Jankes Soulfood Blogevent 2015 NEUNEU

Gefunden habe ich das Rezept ursprünglich auf Valentinas Kochbuch, aber das Original von Tamasin Day-Lewis habe ich inzwischen doch recht deutlich abgewandelt. Aber ich kann trotzdem dem Kommentar dort nur zustimmen: Würde ich ein Café betreiben, gehörten sie zum Standardangebot.

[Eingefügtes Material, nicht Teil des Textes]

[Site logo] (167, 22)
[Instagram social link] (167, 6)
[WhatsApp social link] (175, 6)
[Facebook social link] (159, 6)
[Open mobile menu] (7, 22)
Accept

Der Teig reicht für ein quadratisches Brownieblech mit 20 cm Kantenlänger oder 6 große Muffins.

 

Zutaten:

100 g Butter (auf jeden Fall besser als Margarine)

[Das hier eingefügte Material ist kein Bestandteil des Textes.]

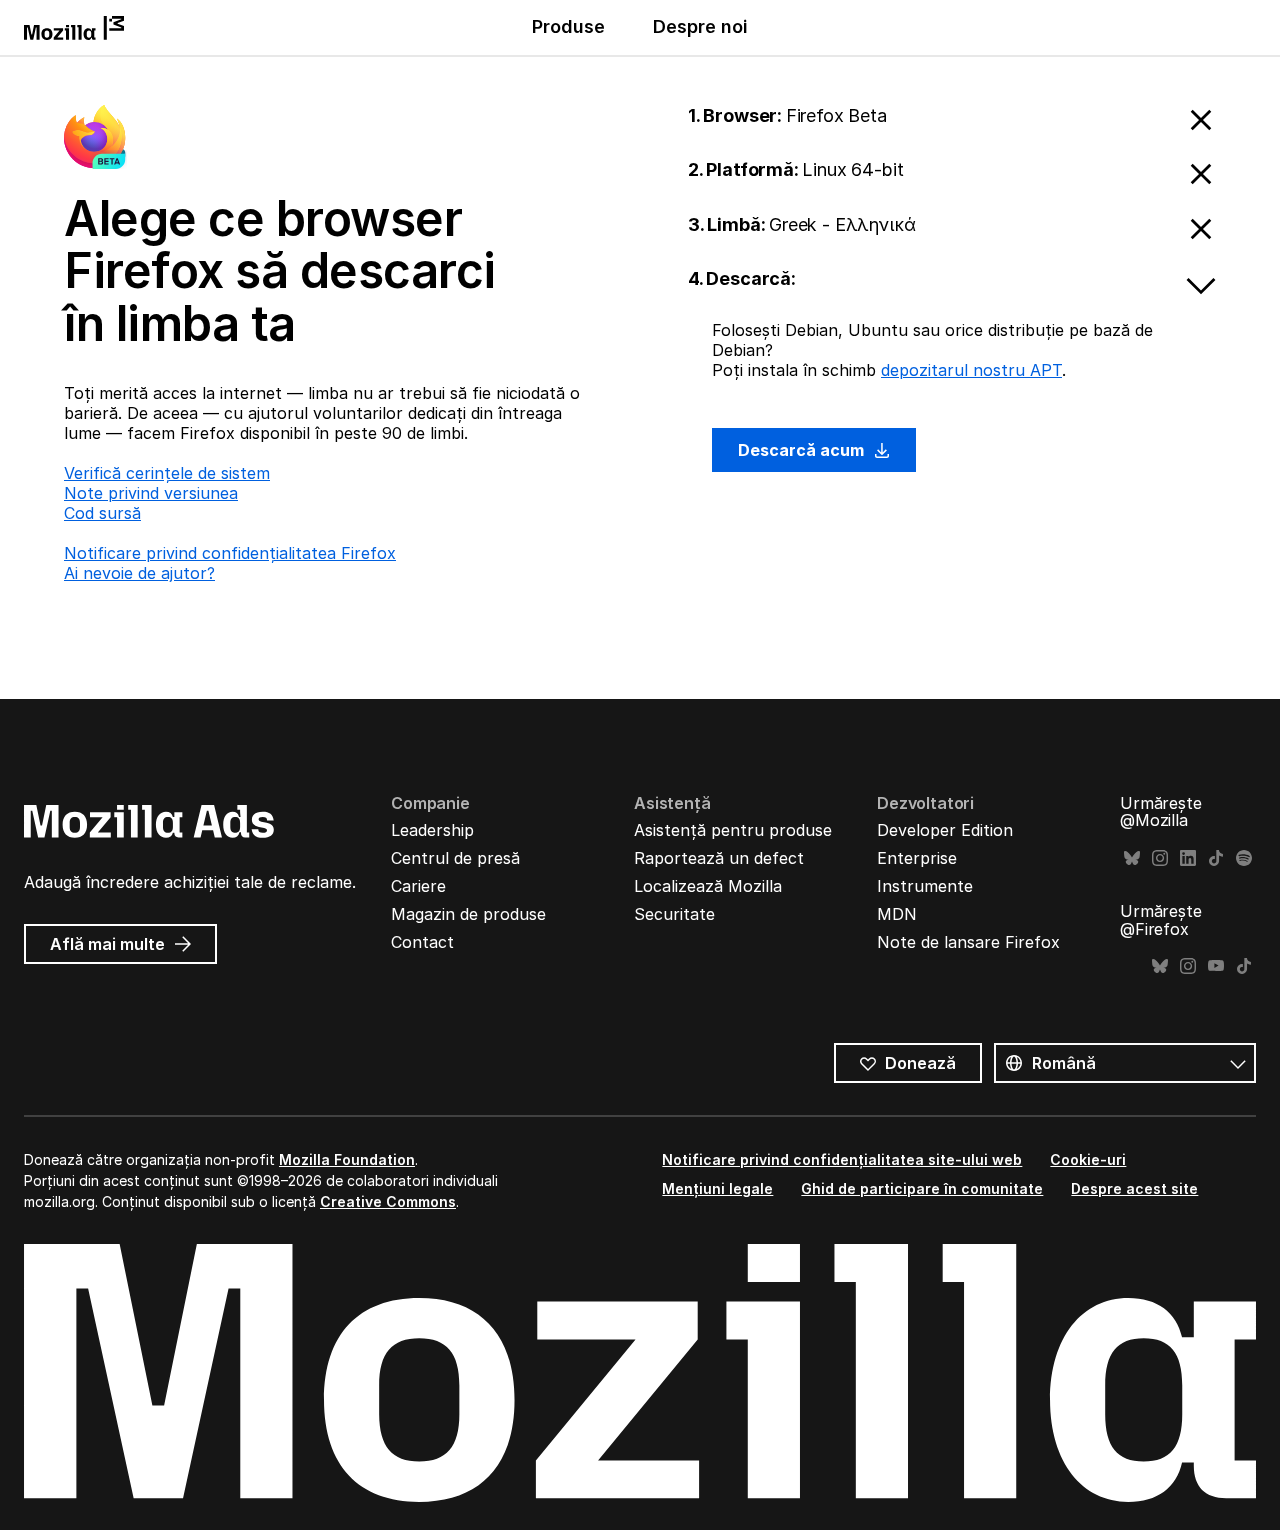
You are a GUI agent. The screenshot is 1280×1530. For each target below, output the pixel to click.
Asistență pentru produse (733, 830)
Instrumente (925, 886)
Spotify (1244, 858)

200 g weiße Schokolade, grob gehackt

2 Bananen, möglichst reif (etwa 200 – 230 g, ohne Schale gewogen)

200 g Zucker

1 Ei

2 EL Vanillezucker / Vanilleextrakt

200 g Mehl

1/2 TL Backpulver

1 Backform, 20 x 20 cm, mit Backpapier ausgelegt oder 1 Muffinblech, gut eingefettet

Zubereitung:

  • Die Butter und die gehackte Schokolade im Wasserbad vorsichtig schmelzen. Am besten verwendet ihr dafür eine relativ große Schüssel, damit der komplette Teig später Platz darin hat.
  • Währenddessen die Bananen schälen und mit einer Gabel zu Brei zermatschen.
  • Wenn die Butter-Schokolade geschmolzen ist, aus dem Wasserbad nehmen, die Bananen und den Zucker hinzu geben und gut verrühren. Danach das Ei und den Vanillezucker / -extrakt untermixen.
  • Zuletzt das Mehl und das Backpulver gemeinsam zu der Mischung geben, gut verrühren und den Teig in die Backform gießen.
  • Im vorgeheizten Ofen etwa 30-40 Minuten (bei den Muffins 20-30 Minuten) backen lassen. Ein hineingesteckter Holzstab darf ein paar feuchte Krümel, aber keinen rohen Teig an sich kleben haben.
  • Aus dem Ofen nehmen und am besten lauwarm genießen – gern mit einer schönen Kugel Eis.

Guten Appetit!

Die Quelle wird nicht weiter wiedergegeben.